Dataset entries

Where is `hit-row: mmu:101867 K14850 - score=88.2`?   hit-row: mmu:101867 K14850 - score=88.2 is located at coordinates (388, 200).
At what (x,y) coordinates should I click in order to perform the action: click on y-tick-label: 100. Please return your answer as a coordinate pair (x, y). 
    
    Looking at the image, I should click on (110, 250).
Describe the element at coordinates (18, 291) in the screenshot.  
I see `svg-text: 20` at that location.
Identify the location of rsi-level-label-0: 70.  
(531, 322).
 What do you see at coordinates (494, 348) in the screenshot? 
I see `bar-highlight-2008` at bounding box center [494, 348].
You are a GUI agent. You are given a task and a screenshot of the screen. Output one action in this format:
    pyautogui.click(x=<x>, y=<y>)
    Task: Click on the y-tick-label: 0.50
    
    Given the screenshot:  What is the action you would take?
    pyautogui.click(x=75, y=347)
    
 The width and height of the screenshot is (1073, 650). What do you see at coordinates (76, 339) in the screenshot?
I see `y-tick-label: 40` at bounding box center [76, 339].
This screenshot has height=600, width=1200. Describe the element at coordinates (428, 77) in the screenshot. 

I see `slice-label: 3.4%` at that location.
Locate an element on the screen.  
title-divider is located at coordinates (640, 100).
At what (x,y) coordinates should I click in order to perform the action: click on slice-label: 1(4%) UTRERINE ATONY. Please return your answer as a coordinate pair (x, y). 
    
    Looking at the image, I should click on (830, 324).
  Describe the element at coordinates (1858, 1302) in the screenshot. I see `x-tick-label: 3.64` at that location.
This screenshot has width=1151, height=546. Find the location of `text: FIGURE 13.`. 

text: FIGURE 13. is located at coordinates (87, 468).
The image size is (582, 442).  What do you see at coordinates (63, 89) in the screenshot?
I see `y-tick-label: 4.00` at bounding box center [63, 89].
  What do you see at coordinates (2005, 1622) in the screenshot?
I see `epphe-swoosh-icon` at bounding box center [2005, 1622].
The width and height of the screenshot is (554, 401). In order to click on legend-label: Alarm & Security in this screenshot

### EXERCISE
Reproduce the records with "coordinate pair" swapped for "coordinate tuple" everywhere it appears, changing nothing else.

### SOLUTION FOR THIS EXERCISE
Where is `hit-row: mmu:101867 K14850 - score=88.2`?   hit-row: mmu:101867 K14850 - score=88.2 is located at coordinates (388, 200).
At what (x,y) coordinates should I click in order to perform the action: click on y-tick-label: 100. Please return your answer as a coordinate tuple (x, y). 
    
    Looking at the image, I should click on (110, 250).
Describe the element at coordinates (18, 291) in the screenshot.  
I see `svg-text: 20` at that location.
Identify the location of rsi-level-label-0: 70.  
(531, 322).
 What do you see at coordinates (494, 348) in the screenshot? 
I see `bar-highlight-2008` at bounding box center [494, 348].
You are a GUI agent. You are given a task and a screenshot of the screen. Output one action in this format:
    pyautogui.click(x=<x>, y=<y>)
    Task: Click on the y-tick-label: 0.50
    
    Given the screenshot:  What is the action you would take?
    pyautogui.click(x=75, y=347)
    
 The width and height of the screenshot is (1073, 650). What do you see at coordinates (76, 339) in the screenshot?
I see `y-tick-label: 40` at bounding box center [76, 339].
This screenshot has height=600, width=1200. Describe the element at coordinates (428, 77) in the screenshot. 

I see `slice-label: 3.4%` at that location.
Locate an element on the screen.  
title-divider is located at coordinates (640, 100).
At what (x,y) coordinates should I click in order to perform the action: click on slice-label: 1(4%) UTRERINE ATONY. Please return your answer as a coordinate tuple (x, y). 
    
    Looking at the image, I should click on (830, 324).
  Describe the element at coordinates (1858, 1302) in the screenshot. I see `x-tick-label: 3.64` at that location.
This screenshot has width=1151, height=546. Find the location of `text: FIGURE 13.`. 

text: FIGURE 13. is located at coordinates (87, 468).
The image size is (582, 442).  What do you see at coordinates (63, 89) in the screenshot?
I see `y-tick-label: 4.00` at bounding box center [63, 89].
  What do you see at coordinates (2005, 1622) in the screenshot?
I see `epphe-swoosh-icon` at bounding box center [2005, 1622].
The width and height of the screenshot is (554, 401). In order to click on legend-label: Alarm & Security in this screenshot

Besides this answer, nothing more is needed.